* Work required
Please print each entry below exactly as it reads.

* Given records

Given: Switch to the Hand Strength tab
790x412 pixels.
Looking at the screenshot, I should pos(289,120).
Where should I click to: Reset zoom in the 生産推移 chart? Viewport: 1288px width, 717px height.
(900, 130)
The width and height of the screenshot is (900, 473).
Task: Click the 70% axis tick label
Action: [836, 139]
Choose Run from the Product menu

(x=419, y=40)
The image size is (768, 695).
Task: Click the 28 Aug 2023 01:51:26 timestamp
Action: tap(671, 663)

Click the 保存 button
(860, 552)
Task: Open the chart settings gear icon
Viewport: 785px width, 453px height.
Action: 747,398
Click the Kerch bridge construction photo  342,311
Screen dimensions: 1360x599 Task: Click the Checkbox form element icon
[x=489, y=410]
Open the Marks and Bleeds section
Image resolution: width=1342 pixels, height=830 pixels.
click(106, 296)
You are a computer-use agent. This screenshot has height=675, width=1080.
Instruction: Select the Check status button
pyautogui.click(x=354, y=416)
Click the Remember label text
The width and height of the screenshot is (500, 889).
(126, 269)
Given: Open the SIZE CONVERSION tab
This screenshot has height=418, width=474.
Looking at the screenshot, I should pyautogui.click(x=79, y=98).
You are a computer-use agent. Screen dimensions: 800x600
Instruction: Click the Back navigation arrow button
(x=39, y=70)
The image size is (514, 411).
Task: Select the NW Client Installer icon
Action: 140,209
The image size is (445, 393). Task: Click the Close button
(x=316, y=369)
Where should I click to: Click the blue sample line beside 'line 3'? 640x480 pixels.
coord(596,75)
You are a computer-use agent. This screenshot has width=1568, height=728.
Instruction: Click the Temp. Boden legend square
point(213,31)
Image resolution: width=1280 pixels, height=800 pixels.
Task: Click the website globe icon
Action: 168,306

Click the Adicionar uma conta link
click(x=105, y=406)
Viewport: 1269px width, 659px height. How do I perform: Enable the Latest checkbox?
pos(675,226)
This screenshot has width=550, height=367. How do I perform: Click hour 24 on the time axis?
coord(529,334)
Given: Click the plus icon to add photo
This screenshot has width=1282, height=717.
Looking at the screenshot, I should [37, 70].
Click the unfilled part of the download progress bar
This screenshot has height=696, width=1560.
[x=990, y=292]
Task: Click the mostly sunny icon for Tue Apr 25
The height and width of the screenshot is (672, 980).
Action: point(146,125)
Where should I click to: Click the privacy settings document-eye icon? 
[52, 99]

* Task output
Given: Switch to the Hand Strength tab
790x412 pixels.
Looking at the screenshot, I should pos(289,120).
Where should I click to: Reset zoom in the 生産推移 chart? Viewport: 1288px width, 717px height.
(900, 130)
The width and height of the screenshot is (900, 473).
Task: Click the 70% axis tick label
Action: [836, 139]
Choose Run from the Product menu

(x=419, y=40)
The image size is (768, 695).
Task: Click the 28 Aug 2023 01:51:26 timestamp
Action: tap(671, 663)

Click the 保存 button
(860, 552)
Task: Open the chart settings gear icon
Viewport: 785px width, 453px height.
Action: 747,398
Click the Kerch bridge construction photo  342,311
Screen dimensions: 1360x599 Task: Click the Checkbox form element icon
[x=489, y=410]
Open the Marks and Bleeds section
Image resolution: width=1342 pixels, height=830 pixels.
click(106, 296)
You are a computer-use agent. This screenshot has height=675, width=1080.
Instruction: Select the Check status button
pyautogui.click(x=354, y=416)
Click the Remember label text
The width and height of the screenshot is (500, 889).
(126, 269)
Given: Open the SIZE CONVERSION tab
This screenshot has height=418, width=474.
Looking at the screenshot, I should pyautogui.click(x=79, y=98).
You are a computer-use agent. Screen dimensions: 800x600
Instruction: Click the Back navigation arrow button
(x=39, y=70)
The image size is (514, 411).
Task: Select the NW Client Installer icon
Action: 140,209
The image size is (445, 393). Task: Click the Close button
(x=316, y=369)
Where should I click to: Click the blue sample line beside 'line 3'? 640x480 pixels.
coord(596,75)
You are a computer-use agent. This screenshot has width=1568, height=728.
Instruction: Click the Temp. Boden legend square
point(213,31)
Image resolution: width=1280 pixels, height=800 pixels.
Task: Click the website globe icon
Action: 168,306

Click the Adicionar uma conta link
click(x=105, y=406)
Viewport: 1269px width, 659px height. How do I perform: Enable the Latest checkbox?
pos(675,226)
This screenshot has width=550, height=367. How do I perform: Click hour 24 on the time axis?
coord(529,334)
Given: Click the plus icon to add photo
This screenshot has width=1282, height=717.
Looking at the screenshot, I should [37, 70].
Click the unfilled part of the download progress bar
This screenshot has height=696, width=1560.
[x=990, y=292]
Task: Click the mostly sunny icon for Tue Apr 25
The height and width of the screenshot is (672, 980).
Action: point(146,125)
Where should I click to: Click the privacy settings document-eye icon? 
[52, 99]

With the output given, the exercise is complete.